C’est probablement vrai, mais ça n’est pas conscient ! La différence entre les deux projets est que j’ai voulu Berlin non pas comme une longue suite mais comme des morceaux autonomes, avec des respirations, des arrêts. Il y a effectivement moins de passages en petites formations dans Berlin, qui est plus basé sur un tutti orchestral.
Les différentes compositions de l’album sont généralement précédées d’une “intro” : s’agit-il d’espaces d’improvisation ?
Certaines sont des improvisations dont je donne le caractère, d’autres sont des pièces introductives qui peuvent parfois servir de support. Par exemple l’introduction du premier morceau fait référence au coté industriel de la culture underground berlinoise. Cette couleur a découlé de dialogues avec Bruno Chevillon et Laïs Foulc qui a fait la création lumière.
La prochaine étape sera Rome en juin prochain, mais avec une autre perspective… Comment avez-vous choisi Andrea Agostini et Benjamin de la Fuente comme compositeurs? Avec quel objectif ?

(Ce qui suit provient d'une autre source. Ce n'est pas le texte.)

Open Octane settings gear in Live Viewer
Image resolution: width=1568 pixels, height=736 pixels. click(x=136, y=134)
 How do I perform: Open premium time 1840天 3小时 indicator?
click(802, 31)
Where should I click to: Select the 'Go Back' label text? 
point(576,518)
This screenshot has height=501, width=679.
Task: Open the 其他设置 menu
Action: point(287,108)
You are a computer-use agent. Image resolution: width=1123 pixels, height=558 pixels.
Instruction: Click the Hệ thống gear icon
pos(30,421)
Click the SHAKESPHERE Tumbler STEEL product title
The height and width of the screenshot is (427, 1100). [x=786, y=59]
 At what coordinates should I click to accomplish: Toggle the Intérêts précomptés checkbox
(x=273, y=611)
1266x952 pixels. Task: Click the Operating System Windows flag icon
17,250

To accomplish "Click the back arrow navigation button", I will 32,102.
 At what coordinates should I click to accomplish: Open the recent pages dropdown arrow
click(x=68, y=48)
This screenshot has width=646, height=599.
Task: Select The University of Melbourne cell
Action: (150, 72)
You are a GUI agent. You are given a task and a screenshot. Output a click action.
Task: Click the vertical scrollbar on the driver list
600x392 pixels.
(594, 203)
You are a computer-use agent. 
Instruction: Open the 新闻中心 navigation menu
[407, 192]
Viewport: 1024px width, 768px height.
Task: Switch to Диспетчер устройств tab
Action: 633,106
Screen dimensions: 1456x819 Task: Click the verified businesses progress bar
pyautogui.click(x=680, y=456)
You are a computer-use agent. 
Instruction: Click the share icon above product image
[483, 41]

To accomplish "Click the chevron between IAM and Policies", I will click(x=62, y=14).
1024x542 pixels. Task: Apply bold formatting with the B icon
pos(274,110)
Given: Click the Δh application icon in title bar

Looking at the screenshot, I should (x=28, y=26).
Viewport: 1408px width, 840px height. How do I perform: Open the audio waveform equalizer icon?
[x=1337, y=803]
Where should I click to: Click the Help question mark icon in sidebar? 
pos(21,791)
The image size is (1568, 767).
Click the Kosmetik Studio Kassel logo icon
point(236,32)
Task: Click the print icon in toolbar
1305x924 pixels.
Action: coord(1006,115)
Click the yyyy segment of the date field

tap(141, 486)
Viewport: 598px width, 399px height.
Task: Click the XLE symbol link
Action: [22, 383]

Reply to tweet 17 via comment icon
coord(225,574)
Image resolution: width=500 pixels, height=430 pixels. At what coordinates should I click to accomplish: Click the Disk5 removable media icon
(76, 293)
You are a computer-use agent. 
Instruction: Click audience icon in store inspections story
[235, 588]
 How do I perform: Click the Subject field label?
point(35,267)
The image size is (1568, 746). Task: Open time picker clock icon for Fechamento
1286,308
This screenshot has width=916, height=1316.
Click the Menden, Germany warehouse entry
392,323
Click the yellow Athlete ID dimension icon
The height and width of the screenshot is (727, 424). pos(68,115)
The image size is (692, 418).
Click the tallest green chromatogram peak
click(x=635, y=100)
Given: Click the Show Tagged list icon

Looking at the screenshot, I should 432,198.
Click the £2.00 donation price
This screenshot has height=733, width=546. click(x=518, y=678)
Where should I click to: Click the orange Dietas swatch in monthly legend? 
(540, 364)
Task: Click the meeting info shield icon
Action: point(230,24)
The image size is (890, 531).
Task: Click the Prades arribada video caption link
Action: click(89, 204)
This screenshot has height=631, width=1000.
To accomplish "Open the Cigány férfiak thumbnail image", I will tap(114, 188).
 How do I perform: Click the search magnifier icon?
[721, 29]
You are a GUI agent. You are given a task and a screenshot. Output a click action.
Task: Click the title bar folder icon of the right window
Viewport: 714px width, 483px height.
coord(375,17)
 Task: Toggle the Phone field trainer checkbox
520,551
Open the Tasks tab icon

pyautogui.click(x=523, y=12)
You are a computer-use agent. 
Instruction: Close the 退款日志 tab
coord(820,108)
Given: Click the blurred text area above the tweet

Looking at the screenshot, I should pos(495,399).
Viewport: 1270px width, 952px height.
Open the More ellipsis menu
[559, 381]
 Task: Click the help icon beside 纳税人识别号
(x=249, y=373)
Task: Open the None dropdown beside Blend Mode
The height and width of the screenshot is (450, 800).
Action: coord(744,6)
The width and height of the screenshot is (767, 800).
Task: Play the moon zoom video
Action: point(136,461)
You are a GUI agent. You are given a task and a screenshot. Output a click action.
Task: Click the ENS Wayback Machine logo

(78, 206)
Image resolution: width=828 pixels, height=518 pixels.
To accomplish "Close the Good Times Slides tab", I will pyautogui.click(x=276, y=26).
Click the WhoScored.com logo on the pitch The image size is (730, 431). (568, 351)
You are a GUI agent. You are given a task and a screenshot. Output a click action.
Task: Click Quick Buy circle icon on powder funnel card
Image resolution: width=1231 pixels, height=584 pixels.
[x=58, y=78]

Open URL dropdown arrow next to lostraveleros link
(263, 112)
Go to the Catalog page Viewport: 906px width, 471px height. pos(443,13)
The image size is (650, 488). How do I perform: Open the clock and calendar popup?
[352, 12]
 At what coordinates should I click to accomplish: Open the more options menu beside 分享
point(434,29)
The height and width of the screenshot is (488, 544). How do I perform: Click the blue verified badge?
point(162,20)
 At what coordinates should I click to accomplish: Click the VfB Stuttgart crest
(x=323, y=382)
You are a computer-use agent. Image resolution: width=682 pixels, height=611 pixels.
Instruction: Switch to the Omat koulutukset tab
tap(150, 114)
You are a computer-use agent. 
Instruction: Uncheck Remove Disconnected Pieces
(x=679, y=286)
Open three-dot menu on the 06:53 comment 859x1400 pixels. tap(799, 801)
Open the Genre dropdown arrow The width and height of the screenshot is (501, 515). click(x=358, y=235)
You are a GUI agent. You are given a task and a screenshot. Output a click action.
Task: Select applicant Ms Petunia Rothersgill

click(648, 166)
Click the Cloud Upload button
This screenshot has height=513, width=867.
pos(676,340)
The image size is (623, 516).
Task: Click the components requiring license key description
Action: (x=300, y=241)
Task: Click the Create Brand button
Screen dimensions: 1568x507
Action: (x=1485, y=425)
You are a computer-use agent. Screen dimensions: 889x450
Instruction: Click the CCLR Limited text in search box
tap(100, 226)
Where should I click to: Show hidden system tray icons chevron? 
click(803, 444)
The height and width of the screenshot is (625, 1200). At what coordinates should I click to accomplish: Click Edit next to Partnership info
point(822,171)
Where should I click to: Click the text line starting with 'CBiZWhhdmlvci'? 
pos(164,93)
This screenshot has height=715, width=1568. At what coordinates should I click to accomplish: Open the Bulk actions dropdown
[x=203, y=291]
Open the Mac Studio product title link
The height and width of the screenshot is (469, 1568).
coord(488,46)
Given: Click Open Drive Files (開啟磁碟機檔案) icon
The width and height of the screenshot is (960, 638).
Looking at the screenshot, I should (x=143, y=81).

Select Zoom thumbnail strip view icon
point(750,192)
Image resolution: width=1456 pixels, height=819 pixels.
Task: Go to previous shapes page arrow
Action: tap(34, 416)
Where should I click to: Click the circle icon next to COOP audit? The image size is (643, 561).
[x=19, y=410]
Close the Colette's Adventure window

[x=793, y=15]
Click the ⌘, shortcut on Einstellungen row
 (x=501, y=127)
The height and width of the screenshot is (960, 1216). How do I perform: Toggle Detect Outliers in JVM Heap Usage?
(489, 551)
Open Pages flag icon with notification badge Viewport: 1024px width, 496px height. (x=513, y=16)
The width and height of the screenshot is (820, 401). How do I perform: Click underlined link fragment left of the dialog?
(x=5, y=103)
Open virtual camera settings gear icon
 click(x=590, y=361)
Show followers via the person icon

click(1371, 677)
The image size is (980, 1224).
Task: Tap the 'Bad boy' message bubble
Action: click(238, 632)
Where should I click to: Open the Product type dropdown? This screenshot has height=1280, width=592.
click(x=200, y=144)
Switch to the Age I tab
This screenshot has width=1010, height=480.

Oui ! cette fois je ne serai pas le compositeur : j’ai confié l’écriture de “Rome” à Benjamin de la Fuente et Andrea Agostini. Ce sont deux compositeurs contemporains, qui devront écrire de la musique contemporaine pour un orchestre constitué de musiciens “de jazz”. Un défi qu’ils ont été ravis de relever. C’est une première, je crois et nous sommes nous aussi ravis de nous aventurer dans cette direction qui va sans nul doute nous enrichir !
L’un comme l’autre ont collaboré avec l’IRCAM, cela a-t-il joué dans ce choix ?
Non mais il n’est pas impossible que, par ailleurs, nous collaborions avec l’IRCAM un jour, comme nous le faisons de manière très fructueuse avec la Muse en Circuit. Par contre outre la qualité et la singularité de leur écriture, leur connaissance du son et du groove basse/batterie/guitare a été importante dans le choix, même si bien évidemment je n’ai eu aucune exigence/demande dans ce sens car je leur laisse une totale liberté, si ce n’est celle de nous emmener vers leur terrain d’action en tenant compte de nos moyens, nos spécificités.
Y a-t-il d’autres villes-étapes prévues ?
Oui une dernière avant la fin de ma mandature. Le nom de la ville reste à confirmer.